Gene Whisnant votes against tuition bill
Democrats defeat amendment attempts
Calling for stricter standards and greater oversight, Reps. Gene Whisnant (R – Sunriver) and Vic Gilliam (R-Silverton) voted no Monday on HB 2787, which would allow some undocumented Oregon residents to qualify for in-state tuition rates.
“While the concept has improved, issues still remain which we need to address in the legislation,” said Whisnant. “Those issues include equal admission standards, limiting the bill to only students currently in Oregon at the time it is effective, and putting a sunset clause in the bill so the Legislature can evaluate its true fiscal impact. These changes would make it better and clearer for everyone.”
Whisnant and Gilliam voted in favor of amendments which addressed the first two issues on Friday.
Specifically, the amendments would have made it explicit that undocumented students receiving these benefits would not receive an admission status “…greater than the admission status granted to Oregon residents who are citizens or lawful permanent residents of the United States.”
In addition, the amendments made the bill applicable only to “…students who are residents of the United States on the effective date of this 2013 Act.”
Those amendments were defeated on a party-line vote, with Republican members Gilliam, Whisnant, John Huffman of The Dalles and Mark Johnson of Hood River all in support.
The sunset clause was part of a separate set of amendments that were not allowed a vote. When Whisnant brought the issue up again on Monday, Chair Michael Dembrow (D – Portland) declined to allow it to be considered and told him to take it up on the Senate side.

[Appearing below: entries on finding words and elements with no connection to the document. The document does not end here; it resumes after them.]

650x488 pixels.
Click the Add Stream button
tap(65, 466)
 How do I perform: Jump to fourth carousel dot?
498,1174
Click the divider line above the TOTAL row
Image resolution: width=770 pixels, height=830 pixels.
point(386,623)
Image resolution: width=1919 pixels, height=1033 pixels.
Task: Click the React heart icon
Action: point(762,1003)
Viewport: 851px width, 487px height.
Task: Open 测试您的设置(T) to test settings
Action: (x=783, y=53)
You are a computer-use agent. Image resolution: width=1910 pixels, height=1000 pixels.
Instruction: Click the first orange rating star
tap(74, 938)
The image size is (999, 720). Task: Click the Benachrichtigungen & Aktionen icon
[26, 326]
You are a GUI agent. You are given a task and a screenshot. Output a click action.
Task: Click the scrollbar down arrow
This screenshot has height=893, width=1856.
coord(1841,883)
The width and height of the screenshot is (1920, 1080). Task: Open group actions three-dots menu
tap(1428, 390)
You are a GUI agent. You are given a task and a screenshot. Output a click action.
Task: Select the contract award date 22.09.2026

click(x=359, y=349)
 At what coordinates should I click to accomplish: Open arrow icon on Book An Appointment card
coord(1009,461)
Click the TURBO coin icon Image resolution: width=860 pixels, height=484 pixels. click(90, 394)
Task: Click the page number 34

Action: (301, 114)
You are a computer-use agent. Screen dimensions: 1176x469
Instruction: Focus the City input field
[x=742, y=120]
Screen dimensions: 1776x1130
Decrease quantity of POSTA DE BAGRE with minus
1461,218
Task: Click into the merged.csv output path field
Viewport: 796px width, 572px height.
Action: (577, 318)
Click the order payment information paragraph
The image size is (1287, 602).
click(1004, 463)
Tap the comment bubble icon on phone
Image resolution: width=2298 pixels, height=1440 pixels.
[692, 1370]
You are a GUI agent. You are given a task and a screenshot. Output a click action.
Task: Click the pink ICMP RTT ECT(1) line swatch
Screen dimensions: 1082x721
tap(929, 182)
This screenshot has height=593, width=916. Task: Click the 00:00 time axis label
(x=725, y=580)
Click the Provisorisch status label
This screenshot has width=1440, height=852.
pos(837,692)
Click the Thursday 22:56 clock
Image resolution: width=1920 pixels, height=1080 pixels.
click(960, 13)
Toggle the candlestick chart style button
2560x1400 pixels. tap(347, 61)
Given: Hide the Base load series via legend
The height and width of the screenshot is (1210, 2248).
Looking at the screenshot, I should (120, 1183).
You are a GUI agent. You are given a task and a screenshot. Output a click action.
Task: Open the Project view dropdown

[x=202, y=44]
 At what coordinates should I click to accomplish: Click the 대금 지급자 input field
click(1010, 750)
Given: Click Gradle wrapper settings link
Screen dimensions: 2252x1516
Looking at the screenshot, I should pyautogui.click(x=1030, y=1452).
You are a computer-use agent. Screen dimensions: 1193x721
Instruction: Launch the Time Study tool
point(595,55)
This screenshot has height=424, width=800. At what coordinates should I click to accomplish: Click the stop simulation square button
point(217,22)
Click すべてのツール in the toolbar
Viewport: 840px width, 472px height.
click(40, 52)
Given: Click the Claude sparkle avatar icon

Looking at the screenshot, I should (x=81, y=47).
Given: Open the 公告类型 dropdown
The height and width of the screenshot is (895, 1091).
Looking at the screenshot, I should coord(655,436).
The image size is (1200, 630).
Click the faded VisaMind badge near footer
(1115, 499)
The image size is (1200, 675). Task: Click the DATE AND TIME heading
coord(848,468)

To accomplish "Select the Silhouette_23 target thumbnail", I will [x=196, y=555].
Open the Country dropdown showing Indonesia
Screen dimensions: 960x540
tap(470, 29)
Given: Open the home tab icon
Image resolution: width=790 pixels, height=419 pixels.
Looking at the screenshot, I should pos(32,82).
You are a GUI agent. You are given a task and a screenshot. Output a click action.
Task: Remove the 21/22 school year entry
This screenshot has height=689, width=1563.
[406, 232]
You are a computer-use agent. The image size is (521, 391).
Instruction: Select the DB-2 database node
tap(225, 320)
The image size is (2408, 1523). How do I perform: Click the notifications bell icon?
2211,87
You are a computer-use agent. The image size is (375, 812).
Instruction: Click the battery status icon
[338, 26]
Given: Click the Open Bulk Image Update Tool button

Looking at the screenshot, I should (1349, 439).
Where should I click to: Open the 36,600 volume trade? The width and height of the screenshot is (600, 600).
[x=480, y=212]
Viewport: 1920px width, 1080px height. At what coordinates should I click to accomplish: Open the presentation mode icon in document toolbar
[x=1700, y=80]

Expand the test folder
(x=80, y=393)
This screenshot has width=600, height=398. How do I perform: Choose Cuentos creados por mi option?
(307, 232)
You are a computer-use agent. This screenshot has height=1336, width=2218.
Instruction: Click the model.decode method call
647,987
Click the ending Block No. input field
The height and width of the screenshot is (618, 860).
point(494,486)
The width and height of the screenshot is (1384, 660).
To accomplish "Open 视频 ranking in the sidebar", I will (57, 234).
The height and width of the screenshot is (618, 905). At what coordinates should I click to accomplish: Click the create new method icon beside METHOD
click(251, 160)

“There are real fiscal questions about the impact of this bill that we’ve yet to get a clear answer to as well as the potential impact of federal action,” said Gilliam. “That is the value of the sunset clause, and we shouldn’t abdicate our responsibility by assuming the Senate will address it.
"Our job is to take ideas and make them into appropriate public policy. The three additional amendments I supported would have at least taken us in the right direction.”The legislation now moves to the full Oregon House for a vote.
Whisnant commented, “I hope the legislative and community advocates for this bill will work with me and others to reduce the cost of higher education for all Oregon citizens, including Oregon Latino citizens and other Oregon minority citizens.”